[[ Data records open ]]
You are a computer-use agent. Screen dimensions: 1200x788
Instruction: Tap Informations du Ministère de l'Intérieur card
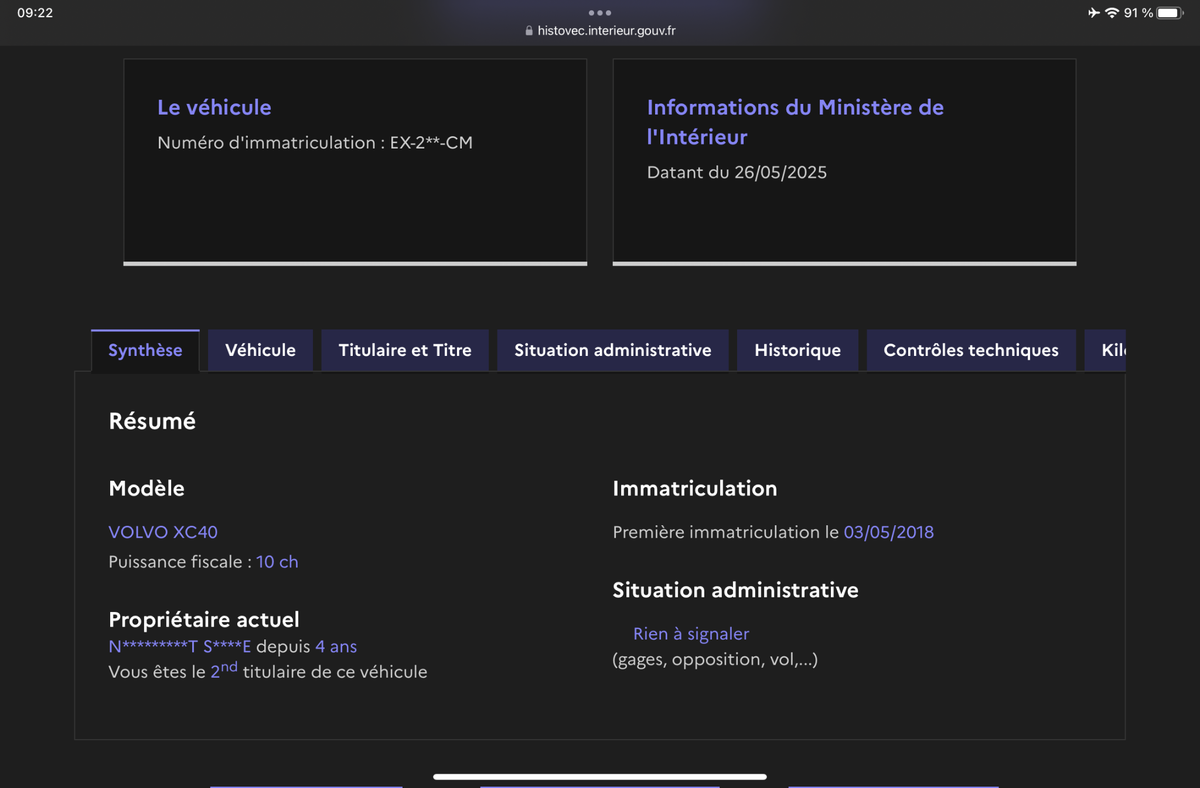point(844,160)
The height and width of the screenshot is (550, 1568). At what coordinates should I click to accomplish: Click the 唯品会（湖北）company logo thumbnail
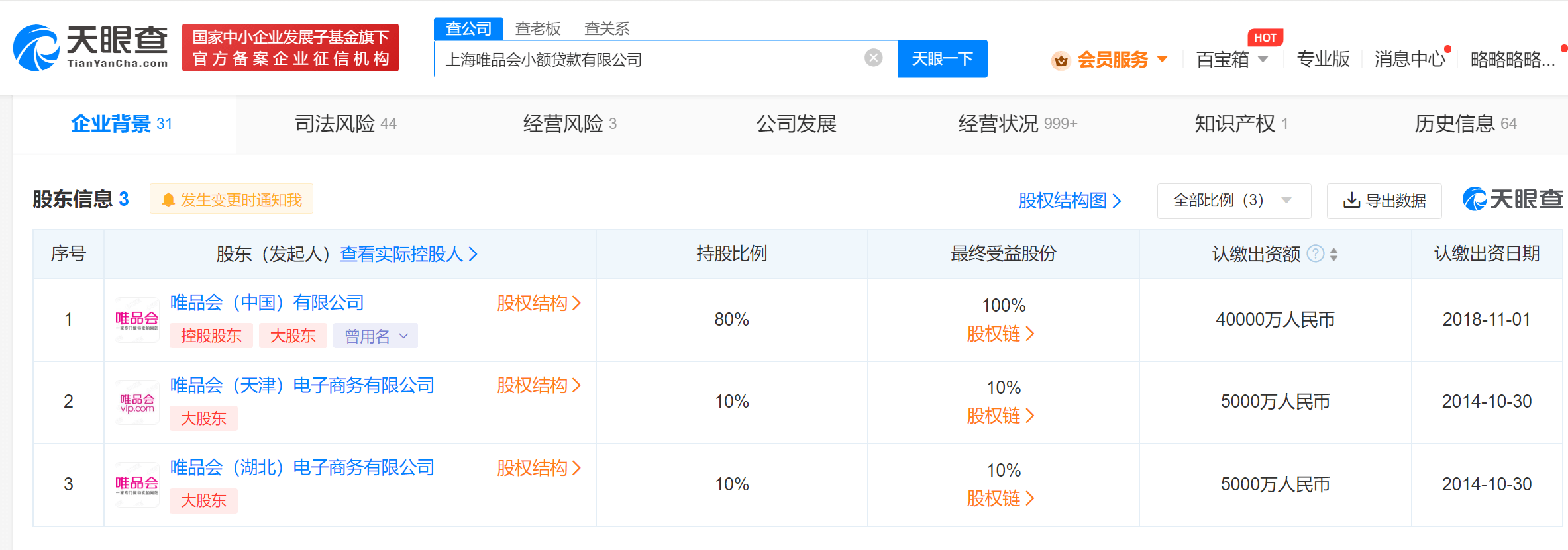(137, 484)
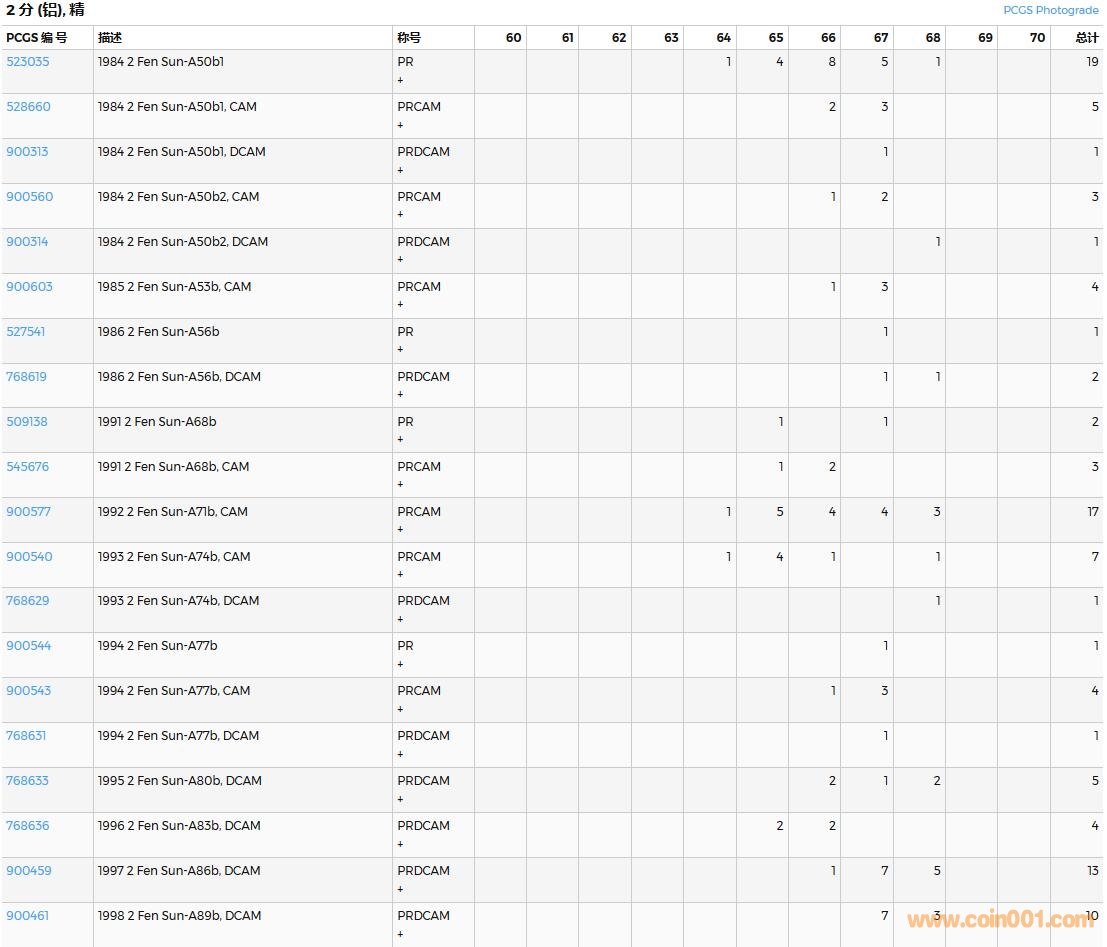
[[ Data records closed ]]
Reproduce the material in full, word for word, and omit the pictures.

You are a computer-use agent. Screen dimensions: 1200x788
Instruction: Tap Informations du Ministère de l'Intérieur card
point(844,160)
The height and width of the screenshot is (550, 1568). At what coordinates should I click to accomplish: Click the 唯品会（湖北）company logo thumbnail
(137, 484)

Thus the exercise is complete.